What to work on: Rewrite everything in the Text-to-SQL review from "Review of LLM" down to "through conversational interfaces.", putting "NL2SQL" in place of "Text-to-SQL".

Document passage:
Review of LLM based Text-to-SQL Application

Original link: https://iphyer.github.io/blog/2023/09/06/Text2SQL/

Natural language interfaces to databases are gaining traction as a way to make data access more intuitive. Text-to-SQL systems aim to automatically translate natural language questions into executable SQL queries. This could allow non-technical users to query databases through conversational interfaces.

However, generating semantically accurate SQL from free-form questions remains challenging. Traditional NLP models struggle to fully understand questions and produce valid SQL code. But the rise of large language models (LLMs) like GPT-3 is changing the landscape. Their few- shot learning capacity shows promise on Text-to-SQL tasks.

Still, LLMs need careful prompt engineering to excel at this specialized domain. As evidenced by results on the Spider benchmark, they lag behind finely tuned models on complex queries. So work is needed to tailor prompting strategies based on query complexity. The DIN-SQL system does this with a decomposed prompt design and achieves state-of-the-art 85.3% execution accuracy on Spider.

Another issue is verifying the accuracy of generated SQL. For language tasks, we care about semantic correctness. But for Text-to-SQL, the SQL must execute and return the expected result set. So additional logic is required to check query accuracy, not just rely on the LLM.

Supplied information:
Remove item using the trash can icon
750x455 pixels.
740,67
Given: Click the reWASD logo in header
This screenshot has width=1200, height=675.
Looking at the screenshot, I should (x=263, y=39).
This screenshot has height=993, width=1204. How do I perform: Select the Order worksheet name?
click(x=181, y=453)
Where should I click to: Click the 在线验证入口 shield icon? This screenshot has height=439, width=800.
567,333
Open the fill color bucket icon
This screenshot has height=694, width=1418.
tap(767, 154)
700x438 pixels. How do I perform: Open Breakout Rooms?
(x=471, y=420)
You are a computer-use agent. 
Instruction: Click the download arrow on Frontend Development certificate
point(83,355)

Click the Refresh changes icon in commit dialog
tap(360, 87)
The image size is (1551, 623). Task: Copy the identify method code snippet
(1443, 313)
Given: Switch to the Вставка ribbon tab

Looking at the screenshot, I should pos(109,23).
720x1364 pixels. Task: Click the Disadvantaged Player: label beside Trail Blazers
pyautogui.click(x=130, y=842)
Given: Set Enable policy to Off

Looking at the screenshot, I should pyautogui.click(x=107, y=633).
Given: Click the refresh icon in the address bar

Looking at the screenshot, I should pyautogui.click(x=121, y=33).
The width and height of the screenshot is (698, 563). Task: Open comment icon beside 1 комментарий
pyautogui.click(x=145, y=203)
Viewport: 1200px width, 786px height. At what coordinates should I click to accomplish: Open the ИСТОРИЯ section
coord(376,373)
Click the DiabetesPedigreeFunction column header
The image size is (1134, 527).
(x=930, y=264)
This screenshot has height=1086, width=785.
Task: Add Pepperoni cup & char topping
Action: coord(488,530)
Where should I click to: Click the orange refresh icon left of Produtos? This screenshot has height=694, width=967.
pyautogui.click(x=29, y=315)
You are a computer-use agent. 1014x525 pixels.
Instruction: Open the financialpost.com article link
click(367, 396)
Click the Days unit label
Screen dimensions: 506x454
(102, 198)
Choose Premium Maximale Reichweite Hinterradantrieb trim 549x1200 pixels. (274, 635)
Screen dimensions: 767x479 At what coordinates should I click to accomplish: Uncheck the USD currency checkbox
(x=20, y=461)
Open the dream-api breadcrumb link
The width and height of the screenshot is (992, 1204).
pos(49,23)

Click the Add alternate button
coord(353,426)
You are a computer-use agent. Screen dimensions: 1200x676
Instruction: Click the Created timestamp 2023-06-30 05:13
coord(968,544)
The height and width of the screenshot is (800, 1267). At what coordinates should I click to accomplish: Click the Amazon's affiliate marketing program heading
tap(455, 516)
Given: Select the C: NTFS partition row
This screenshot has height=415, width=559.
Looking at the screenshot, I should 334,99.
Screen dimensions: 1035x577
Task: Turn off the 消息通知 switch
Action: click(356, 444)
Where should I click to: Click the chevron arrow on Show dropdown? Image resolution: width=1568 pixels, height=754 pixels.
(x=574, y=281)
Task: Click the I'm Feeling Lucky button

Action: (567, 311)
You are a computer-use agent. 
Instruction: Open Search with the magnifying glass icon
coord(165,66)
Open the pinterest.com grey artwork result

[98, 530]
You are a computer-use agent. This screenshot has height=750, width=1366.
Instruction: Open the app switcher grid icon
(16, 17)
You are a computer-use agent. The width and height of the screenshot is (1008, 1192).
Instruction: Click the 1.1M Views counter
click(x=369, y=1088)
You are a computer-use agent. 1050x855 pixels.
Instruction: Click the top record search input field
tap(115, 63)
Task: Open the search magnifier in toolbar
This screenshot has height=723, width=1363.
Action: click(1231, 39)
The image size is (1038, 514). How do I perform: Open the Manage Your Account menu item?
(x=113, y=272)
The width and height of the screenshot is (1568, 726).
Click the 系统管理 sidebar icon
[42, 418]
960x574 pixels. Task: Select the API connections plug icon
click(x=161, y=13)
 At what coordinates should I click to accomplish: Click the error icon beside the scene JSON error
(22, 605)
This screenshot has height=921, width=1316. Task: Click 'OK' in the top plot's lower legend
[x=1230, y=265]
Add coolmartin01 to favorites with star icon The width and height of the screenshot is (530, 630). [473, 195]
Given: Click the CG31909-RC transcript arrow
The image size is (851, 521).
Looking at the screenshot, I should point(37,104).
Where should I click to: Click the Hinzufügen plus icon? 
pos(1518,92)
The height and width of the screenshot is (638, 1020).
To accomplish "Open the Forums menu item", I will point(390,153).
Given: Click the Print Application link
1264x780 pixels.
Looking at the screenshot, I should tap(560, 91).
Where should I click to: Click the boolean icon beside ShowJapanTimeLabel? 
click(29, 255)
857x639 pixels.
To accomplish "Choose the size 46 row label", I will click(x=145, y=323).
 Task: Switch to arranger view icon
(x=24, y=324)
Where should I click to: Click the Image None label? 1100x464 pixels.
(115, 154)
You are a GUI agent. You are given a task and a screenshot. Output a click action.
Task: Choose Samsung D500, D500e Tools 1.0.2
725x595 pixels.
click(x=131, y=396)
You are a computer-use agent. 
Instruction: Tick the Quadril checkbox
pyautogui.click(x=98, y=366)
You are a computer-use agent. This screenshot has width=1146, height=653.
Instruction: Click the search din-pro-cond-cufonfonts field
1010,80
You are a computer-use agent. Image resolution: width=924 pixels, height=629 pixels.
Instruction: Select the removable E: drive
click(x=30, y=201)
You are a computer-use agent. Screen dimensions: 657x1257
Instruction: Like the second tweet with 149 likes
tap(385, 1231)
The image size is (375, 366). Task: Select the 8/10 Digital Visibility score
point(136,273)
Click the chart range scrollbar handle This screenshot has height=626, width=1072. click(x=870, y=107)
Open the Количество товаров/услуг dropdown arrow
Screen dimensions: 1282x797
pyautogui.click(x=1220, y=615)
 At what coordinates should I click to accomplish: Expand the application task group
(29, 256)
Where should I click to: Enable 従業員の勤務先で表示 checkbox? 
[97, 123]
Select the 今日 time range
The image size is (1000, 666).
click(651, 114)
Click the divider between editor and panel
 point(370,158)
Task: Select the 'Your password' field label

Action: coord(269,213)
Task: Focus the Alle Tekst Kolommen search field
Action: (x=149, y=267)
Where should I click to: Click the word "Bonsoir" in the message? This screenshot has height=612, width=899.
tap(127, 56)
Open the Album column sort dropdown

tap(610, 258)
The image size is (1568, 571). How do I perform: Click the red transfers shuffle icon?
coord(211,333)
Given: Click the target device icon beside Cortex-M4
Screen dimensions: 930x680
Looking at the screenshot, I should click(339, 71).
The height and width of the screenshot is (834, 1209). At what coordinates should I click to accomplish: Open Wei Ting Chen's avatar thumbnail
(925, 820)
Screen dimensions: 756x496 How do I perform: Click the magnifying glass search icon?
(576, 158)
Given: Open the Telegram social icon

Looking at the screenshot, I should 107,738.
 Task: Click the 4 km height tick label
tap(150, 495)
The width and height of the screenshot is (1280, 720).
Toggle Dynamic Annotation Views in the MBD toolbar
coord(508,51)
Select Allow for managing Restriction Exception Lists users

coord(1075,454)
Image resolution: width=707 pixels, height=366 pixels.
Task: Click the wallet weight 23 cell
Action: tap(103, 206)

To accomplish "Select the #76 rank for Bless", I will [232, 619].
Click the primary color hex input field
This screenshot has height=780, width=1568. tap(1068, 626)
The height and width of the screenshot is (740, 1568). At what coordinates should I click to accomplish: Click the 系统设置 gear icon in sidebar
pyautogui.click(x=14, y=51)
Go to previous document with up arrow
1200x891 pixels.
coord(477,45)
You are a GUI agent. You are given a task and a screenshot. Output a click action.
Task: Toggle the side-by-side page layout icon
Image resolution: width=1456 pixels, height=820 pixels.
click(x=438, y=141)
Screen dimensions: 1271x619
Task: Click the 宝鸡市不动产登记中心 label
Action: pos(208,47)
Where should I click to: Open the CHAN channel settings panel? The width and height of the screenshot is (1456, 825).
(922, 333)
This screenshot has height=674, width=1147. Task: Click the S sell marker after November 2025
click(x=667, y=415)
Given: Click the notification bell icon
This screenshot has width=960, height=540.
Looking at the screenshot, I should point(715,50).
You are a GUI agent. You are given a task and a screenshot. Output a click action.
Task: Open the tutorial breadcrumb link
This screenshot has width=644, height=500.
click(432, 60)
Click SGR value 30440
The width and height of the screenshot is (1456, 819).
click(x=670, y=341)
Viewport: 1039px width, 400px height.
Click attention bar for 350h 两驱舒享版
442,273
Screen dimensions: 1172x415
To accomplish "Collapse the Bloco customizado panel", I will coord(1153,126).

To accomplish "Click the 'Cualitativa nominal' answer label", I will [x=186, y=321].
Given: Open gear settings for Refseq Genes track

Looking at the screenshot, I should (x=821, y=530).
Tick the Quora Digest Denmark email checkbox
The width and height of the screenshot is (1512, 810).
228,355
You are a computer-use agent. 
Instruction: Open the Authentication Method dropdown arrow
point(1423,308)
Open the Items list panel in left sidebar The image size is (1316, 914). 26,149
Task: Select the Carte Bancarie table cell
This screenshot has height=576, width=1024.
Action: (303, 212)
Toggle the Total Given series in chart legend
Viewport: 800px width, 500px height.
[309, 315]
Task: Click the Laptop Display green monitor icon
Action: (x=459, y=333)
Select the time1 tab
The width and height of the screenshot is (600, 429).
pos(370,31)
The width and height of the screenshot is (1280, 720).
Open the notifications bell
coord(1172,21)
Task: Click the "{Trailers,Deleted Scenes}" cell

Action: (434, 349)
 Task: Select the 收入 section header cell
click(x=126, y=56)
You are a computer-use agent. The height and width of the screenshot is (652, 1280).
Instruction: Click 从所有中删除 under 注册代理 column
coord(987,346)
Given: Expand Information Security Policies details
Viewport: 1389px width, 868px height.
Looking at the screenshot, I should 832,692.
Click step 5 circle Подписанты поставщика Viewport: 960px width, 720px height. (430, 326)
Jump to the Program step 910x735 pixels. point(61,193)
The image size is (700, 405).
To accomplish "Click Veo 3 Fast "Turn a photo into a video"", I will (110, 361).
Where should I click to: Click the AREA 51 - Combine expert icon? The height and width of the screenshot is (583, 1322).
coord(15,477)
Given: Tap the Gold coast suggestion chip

Result of this task:
Review of LLM based NL2SQL Application

Original link: https://iphyer.github.io/blog/2023/09/06/Text2SQL/

Natural language interfaces to databases are gaining traction as a way to make data access more intuitive. NL2SQL systems aim to automatically translate natural language questions into executable SQL queries. This could allow non-technical users to query databases through conversational interfaces.